The Ernst & Young report was completed on January 13, 1997, but Nike did not disclose its findings. The audit was leaked by a disgruntled employee, landing on the front page of the New York Times in November 1997.
The lawsuit filed Monday charges that Nike "made the following misrepresentations by the use of false statement and/or omissions of fact:"

* false claims that workers who make NIKE products are protected from and not subjected to corporal punishment;

* false claims that NIKE products are made in accordance with applicable governmental laws and regulations governing wage and hours;

* false claims that NIKE products are made in accordance with applicable laws and regulations governing health and safety conditions;

* false claims that NIKE pays average line workers twice the minimum wage in Southeast Asia;

*false claims that workers who produce NIKE products receive free meals and health care;

* false claims that the Good Works International (Andrew Young) report proves that NIKE is doing a good job and "operating morally;" and

* false claims that NIKE guarantees a "living wage" for all workers who make NIKE products.
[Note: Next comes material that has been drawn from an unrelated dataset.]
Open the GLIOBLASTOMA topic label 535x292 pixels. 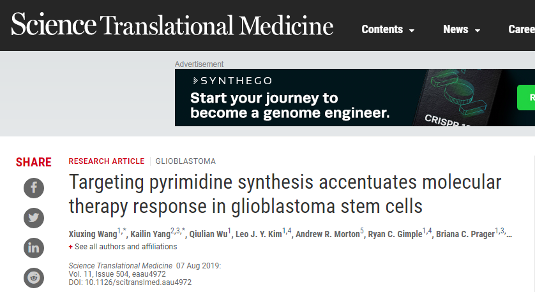pyautogui.click(x=186, y=161)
The suit seeks repayment of all sums Nike made by illegal business practices - an amount that should equal all its profits in California, said Philip Neumark, a consumer lawyer taking part in the suit. He said the money could be paid to workers or consumers, as determined by the trial judge. The suit also seeks a company-funded ``public information campaign'' to correct past untruths and a ban on future misrepresentations. Plaintiffs' lawyers said the suit was the first in the United States over Nike's labor policies. Their legal weapon is a broad state law that forbids unfair business practices and false or deceptive advertising.The same lawyers invoked the same law in an earlier suit against the Joe Camel advertising campaign on the grounds that it promoted illegal cigarette sales to minors. R.J. Reynolds denied the allegation but dropped the ads and settled the suit.